A data essay · 209 chocolate chip cookie recipes

The most-average chocolate chip cookie has bourbon in it.

It also has zucchini, white pepper, and a microgram of marshmallow. Across 209 recipes scraped off the internet, the strict mathematical mean is a 68-ingredient Frankenstein — and a small, edible parable about what averaging anything does.

The most-average cookie has bourbon in it

In May 2018, Elle O'Brien and Amber Thomas at The Pudding scraped 209 chocolate chip cookie recipes off the internet, scaled them all to a 48-cookie yield, and computed the strict arithmetic mean of every ingredient.
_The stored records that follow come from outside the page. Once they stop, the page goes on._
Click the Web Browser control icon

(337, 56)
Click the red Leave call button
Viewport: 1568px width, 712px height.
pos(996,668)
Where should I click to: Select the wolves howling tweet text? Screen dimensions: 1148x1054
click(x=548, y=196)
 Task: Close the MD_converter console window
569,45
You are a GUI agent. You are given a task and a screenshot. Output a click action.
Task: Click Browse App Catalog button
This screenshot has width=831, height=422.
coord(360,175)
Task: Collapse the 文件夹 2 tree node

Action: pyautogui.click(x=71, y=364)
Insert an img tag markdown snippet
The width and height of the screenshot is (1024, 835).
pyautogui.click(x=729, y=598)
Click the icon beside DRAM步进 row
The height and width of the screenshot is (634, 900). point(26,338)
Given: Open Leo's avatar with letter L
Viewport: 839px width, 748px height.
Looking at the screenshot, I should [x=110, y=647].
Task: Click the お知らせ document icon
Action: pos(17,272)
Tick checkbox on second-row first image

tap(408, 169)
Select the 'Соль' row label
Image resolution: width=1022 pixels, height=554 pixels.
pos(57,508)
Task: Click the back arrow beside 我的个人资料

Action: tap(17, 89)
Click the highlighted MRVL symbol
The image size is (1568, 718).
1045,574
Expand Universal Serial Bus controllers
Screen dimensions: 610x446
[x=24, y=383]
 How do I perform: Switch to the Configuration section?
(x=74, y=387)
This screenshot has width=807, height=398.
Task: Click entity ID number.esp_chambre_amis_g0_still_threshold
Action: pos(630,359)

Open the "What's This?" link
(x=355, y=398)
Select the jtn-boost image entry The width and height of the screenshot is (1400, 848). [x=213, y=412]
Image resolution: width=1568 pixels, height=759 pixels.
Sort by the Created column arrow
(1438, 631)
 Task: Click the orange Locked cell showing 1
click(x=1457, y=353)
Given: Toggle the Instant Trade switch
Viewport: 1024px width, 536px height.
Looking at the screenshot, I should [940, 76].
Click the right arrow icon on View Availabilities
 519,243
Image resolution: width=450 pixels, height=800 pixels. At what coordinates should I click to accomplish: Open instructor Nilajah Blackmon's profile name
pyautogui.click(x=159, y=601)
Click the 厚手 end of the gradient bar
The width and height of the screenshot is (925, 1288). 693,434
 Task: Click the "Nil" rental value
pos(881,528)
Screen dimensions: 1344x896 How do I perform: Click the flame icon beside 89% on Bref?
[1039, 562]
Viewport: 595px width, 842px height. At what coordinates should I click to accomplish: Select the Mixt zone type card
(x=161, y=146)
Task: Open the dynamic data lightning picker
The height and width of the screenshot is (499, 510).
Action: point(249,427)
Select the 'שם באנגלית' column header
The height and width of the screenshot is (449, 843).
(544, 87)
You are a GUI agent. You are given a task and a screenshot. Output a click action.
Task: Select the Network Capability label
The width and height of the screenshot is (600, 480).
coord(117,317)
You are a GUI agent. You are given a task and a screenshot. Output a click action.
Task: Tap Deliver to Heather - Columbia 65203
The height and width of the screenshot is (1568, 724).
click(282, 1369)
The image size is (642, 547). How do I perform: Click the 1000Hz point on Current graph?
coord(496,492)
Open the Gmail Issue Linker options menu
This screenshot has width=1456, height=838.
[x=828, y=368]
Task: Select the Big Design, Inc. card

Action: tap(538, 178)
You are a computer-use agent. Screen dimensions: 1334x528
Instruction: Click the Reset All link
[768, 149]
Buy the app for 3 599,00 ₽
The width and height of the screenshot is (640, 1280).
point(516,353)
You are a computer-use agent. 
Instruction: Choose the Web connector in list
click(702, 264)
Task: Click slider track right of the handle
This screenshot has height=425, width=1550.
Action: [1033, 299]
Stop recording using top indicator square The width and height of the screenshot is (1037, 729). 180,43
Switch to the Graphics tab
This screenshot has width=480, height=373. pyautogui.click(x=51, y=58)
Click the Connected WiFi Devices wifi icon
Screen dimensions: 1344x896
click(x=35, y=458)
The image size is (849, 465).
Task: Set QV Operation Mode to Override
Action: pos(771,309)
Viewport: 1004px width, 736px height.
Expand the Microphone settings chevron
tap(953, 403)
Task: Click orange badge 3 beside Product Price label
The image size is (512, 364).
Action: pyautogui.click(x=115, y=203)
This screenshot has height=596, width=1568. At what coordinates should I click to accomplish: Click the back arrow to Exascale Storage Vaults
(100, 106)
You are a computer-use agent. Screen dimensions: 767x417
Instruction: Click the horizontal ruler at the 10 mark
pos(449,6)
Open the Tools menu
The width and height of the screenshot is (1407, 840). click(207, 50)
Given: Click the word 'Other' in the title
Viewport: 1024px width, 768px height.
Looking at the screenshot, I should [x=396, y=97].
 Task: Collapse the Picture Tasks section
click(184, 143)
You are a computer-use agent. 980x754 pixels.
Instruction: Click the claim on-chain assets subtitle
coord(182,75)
The resulting average cookie contains 68 distinct ingredients. Ten of them appear in substantial quantities. Forty-six are visible. Nineteen are pure trace.

68 distinct ingredients in the average cookie 10 substantial · 46 visible · 19 trace
How the 68 ingredients split by quantity
Each block is one threshold; the trace tier covers more than a quarter of the total.

In there, in microscopic but mathematically real amounts, are bourbon (0.019 tablespoons, from a single recipe), zucchini, applesauce, coriander, white pepper, and a thing labeled simply "nestle." 23 distinct ingredients show up in exactly one recipe out of 209, and the average keeps every one of them.

0.019 tablespoons of bourbon in the average cookie from a single recipe out of 209
A scientific grid of 23 small dishes each containing one of the bizarre single-recipe ingredients
The 23 single-recipe ingredients laid out as objects. Each one shows up in exactly one of 209 recipes — and the average keeps every one.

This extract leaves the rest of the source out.